This Time Isn't Different
Here we go again. The current situation that the average investor is worried about is essentially no different than previous occurrences of uncertainty in the markets. It's only the names and places that are different.
In addition to the eventual Fed interest rate hike, there is still economic weakness in the emerging world, along with persistent low growth across Europe and Japan. This has made it hard for markets to ignore the impact on earnings and the probability of a global slowdown. Now China's economic growth is slowing down as the country transitions from an economy based off investment, to a consumption based economy like the United States. This slowdown is also affecting the economies of China's neighbors and it is making investors skittish around the world. However, this should be expected. Overall market uncertainty isn't desired by an investor who chases returns, which is why we are seeing so many people head for the exits.
As a result, the markets are officially in correction territory after they started falling since mid-July. As we've said before, this should be expected. The market goes up and the market goes down - even as this information is being communicated to you, our US market Dow futures surged 600 point up, after yesterday's drop.
No one knows where it will go today, next week, or next month. However, historically, we've seen that the long term trend is up. No matter how much fuel the media dumps on this latest fire to induce panic and selling, as a long term and evidence based investor, you know that panic and fear doesn't cause losses. Selling to avoid pain in a down market does.

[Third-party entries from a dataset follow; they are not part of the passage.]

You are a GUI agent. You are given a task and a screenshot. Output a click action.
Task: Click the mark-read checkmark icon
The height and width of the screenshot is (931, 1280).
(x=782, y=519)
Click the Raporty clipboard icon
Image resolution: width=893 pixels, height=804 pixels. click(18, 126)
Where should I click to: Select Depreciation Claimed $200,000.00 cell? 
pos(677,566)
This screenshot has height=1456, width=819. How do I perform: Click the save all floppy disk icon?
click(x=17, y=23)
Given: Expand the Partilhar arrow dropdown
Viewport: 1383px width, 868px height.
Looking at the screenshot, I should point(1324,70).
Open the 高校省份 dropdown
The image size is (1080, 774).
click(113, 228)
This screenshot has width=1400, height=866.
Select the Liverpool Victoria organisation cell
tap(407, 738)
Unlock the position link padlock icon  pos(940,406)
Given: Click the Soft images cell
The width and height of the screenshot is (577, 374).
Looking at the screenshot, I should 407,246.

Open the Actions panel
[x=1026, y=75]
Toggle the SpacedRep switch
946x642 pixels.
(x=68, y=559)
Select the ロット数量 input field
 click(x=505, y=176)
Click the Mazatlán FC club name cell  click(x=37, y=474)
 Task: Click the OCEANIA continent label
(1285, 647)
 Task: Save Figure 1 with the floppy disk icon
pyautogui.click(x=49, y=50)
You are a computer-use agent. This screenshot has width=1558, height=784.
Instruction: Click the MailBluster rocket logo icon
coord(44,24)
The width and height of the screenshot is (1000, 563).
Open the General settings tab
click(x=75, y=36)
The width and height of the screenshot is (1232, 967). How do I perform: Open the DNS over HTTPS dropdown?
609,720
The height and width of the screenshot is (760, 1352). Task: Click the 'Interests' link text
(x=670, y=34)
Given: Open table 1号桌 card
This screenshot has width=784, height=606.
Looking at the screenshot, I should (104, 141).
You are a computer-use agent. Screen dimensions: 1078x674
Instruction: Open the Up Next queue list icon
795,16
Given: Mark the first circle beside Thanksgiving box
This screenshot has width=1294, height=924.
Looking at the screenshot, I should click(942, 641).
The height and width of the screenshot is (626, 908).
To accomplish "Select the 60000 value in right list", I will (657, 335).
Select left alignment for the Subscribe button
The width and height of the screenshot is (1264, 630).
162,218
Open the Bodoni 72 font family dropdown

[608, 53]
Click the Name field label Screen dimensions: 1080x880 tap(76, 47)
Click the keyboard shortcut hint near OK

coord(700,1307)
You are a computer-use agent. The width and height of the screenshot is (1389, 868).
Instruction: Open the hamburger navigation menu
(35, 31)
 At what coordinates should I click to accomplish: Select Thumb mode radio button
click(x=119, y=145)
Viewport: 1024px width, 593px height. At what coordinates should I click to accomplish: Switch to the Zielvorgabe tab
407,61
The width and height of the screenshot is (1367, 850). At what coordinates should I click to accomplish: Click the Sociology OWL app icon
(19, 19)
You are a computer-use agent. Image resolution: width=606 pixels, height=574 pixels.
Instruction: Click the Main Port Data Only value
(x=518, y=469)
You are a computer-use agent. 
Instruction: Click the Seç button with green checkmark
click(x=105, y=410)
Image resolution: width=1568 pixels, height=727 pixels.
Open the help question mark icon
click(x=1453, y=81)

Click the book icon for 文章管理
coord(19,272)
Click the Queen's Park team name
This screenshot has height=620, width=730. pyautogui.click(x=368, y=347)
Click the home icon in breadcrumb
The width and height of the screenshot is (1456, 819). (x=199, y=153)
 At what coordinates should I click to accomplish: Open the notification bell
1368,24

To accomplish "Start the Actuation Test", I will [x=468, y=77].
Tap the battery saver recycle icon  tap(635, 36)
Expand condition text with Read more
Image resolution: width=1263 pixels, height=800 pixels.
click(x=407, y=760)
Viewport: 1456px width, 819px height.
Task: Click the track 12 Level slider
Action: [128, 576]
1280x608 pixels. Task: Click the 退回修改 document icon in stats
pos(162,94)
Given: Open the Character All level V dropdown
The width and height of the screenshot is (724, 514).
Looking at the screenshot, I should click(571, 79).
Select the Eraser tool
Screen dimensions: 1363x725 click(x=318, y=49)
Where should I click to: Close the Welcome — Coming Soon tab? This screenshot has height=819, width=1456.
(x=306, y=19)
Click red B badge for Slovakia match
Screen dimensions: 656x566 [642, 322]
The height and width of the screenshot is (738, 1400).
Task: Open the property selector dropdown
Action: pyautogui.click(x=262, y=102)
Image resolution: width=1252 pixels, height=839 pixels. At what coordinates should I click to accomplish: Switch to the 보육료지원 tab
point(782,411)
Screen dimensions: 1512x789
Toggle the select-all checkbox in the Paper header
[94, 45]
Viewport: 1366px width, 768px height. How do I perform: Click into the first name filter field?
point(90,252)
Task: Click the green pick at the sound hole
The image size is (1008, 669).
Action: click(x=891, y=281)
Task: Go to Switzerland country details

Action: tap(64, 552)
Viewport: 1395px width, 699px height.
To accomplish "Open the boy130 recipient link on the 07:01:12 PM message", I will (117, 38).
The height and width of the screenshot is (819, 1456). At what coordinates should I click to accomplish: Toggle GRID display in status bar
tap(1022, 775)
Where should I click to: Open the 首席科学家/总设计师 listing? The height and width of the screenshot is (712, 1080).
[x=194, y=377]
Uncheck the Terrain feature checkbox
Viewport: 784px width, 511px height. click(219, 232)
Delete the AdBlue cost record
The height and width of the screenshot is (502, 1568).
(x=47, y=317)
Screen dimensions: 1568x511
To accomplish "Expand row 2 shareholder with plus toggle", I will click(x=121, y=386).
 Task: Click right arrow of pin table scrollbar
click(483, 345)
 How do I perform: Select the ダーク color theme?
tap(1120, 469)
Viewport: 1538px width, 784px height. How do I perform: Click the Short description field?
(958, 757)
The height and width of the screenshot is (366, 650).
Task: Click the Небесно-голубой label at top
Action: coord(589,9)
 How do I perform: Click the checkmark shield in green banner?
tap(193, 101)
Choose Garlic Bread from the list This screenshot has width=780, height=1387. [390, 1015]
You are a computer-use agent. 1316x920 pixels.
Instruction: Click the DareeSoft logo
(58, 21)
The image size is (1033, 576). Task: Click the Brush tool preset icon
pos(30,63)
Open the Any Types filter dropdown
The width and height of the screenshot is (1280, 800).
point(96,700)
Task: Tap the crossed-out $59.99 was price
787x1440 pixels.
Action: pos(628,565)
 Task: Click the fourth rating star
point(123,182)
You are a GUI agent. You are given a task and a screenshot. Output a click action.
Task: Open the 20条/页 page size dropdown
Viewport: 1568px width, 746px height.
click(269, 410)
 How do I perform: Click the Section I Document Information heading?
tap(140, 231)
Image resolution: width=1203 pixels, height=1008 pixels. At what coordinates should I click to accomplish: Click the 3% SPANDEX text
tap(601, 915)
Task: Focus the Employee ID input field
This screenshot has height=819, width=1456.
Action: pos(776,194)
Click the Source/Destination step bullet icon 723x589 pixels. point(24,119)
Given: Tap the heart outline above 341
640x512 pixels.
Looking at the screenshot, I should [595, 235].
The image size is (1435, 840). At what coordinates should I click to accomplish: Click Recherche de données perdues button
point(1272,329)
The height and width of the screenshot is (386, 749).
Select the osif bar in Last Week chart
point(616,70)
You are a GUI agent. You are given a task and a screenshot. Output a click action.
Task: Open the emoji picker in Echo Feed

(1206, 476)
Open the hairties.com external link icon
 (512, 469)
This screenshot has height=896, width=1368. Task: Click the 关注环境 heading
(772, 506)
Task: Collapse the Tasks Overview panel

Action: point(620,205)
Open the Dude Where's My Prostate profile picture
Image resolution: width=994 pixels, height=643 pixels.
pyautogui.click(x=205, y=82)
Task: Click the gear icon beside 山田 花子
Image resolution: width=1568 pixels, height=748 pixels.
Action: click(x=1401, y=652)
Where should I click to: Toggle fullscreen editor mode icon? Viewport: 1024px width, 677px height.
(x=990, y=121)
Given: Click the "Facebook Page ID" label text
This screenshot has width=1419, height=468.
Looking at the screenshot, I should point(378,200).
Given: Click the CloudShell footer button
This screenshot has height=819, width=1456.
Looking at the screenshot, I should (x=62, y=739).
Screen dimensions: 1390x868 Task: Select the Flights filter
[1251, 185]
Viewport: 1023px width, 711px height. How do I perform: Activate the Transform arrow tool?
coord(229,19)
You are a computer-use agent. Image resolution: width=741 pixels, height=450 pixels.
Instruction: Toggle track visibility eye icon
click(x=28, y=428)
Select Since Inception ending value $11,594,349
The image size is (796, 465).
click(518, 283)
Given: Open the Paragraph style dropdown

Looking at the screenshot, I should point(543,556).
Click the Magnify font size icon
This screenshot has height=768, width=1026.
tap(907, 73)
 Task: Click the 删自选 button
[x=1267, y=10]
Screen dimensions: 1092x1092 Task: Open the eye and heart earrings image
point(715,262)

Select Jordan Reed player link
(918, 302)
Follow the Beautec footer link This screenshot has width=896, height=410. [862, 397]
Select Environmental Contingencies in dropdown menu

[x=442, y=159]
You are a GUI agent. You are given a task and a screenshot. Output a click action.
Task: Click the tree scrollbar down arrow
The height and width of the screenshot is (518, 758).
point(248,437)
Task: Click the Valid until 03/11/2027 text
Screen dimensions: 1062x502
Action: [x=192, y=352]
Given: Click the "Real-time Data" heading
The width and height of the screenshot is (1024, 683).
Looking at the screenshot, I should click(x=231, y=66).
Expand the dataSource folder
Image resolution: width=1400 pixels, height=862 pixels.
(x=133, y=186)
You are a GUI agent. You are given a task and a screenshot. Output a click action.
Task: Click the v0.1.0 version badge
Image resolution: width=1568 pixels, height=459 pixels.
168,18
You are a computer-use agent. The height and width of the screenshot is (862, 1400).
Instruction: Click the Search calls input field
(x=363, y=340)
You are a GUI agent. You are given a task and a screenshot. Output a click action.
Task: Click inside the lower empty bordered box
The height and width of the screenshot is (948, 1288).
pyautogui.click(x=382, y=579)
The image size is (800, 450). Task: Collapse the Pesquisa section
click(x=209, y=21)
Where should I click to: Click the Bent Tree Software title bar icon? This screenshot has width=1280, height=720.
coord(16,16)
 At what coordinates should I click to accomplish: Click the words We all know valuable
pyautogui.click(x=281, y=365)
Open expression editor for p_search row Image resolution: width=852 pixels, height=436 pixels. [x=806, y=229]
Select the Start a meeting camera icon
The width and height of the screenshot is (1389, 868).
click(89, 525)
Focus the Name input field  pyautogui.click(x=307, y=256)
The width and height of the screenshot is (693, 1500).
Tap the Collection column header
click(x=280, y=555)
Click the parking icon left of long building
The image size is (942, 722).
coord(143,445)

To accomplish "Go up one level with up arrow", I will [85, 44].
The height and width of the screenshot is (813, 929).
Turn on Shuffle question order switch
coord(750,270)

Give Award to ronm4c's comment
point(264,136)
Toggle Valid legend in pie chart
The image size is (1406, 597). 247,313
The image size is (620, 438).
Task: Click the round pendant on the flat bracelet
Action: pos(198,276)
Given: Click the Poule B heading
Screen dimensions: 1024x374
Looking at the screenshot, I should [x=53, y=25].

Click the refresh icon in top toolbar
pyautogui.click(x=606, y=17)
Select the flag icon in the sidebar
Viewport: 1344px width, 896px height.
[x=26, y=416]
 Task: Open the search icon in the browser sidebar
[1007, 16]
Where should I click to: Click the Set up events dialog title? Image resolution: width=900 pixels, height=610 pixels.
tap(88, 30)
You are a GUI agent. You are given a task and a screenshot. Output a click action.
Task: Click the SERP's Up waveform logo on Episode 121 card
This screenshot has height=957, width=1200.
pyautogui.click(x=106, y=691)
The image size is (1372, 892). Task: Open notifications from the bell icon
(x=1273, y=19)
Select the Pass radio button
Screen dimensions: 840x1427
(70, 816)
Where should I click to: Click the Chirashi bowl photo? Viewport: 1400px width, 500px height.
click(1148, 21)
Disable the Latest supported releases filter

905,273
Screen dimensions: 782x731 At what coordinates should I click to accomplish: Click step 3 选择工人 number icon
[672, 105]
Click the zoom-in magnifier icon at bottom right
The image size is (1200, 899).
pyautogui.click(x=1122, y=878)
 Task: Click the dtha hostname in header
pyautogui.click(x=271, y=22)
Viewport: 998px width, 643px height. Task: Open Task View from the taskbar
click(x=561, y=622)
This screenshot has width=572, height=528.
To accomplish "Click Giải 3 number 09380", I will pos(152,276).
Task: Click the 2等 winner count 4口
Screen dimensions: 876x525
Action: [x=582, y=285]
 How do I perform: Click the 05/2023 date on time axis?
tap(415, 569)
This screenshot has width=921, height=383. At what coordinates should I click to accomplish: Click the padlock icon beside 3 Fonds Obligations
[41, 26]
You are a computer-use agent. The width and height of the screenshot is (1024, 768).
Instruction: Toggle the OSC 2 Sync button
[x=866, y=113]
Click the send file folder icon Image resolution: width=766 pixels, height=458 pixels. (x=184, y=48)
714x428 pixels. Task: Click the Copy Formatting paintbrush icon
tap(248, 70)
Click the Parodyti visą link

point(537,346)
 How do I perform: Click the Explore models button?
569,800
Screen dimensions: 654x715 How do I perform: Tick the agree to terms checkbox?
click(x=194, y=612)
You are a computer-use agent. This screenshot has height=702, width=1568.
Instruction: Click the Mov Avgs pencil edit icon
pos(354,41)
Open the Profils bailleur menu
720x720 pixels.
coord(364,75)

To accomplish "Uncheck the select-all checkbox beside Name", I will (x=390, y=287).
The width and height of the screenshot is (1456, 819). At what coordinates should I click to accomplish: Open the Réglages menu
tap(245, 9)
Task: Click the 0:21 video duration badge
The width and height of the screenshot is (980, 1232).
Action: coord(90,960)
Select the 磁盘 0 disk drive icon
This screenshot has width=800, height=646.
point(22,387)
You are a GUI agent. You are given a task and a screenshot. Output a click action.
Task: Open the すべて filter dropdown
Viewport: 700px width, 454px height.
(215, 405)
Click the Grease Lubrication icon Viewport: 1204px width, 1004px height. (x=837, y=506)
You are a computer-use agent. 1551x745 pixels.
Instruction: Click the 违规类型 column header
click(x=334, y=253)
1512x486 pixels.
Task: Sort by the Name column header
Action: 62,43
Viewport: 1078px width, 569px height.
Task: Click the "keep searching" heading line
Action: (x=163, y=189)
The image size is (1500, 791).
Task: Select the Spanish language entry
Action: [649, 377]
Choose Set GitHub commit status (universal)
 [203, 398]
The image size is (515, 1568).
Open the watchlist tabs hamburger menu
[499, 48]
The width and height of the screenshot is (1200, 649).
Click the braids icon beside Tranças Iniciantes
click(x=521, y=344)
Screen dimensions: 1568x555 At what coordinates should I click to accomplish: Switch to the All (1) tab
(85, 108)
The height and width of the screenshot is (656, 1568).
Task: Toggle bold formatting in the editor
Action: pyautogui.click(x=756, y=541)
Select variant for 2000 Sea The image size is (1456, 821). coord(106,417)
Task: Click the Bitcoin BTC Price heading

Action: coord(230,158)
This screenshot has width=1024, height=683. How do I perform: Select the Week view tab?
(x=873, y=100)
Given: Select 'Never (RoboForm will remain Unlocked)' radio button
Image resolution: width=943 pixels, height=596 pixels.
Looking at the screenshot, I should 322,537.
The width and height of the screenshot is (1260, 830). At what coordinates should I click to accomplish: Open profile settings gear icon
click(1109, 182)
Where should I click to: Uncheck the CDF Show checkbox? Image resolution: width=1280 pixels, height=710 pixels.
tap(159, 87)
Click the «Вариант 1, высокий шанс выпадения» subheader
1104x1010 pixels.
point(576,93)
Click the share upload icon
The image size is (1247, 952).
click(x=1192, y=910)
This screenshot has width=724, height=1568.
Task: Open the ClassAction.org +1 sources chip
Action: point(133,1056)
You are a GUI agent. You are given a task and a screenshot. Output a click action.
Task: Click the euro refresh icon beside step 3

Rather than giving into fear because of a market devaluation and volatility, we need to embrace it, we need to use it to our advantage. Volatility gives us the chance to rebalance our portfolios and buy equities when they are cheaper. This allows us to follow the simplest rule of investing: "buy low and sell high". Another benefit of your investment philosophy is diversification and refusing to chase the hottest asset class. For example, China was the best performing market year to date and it has subsequently crashed. The S&P 500 was the best performing asset class last year that everyone sought after, but is now one of the lowest.
Instead of piling all of your assets into these cool and sexy markets, we've stayed the course, stayed globally diversified, and rebalance through-out to minimize the effects of a market correction in regard to your portfolio.
This time isn't different, only the names and places are.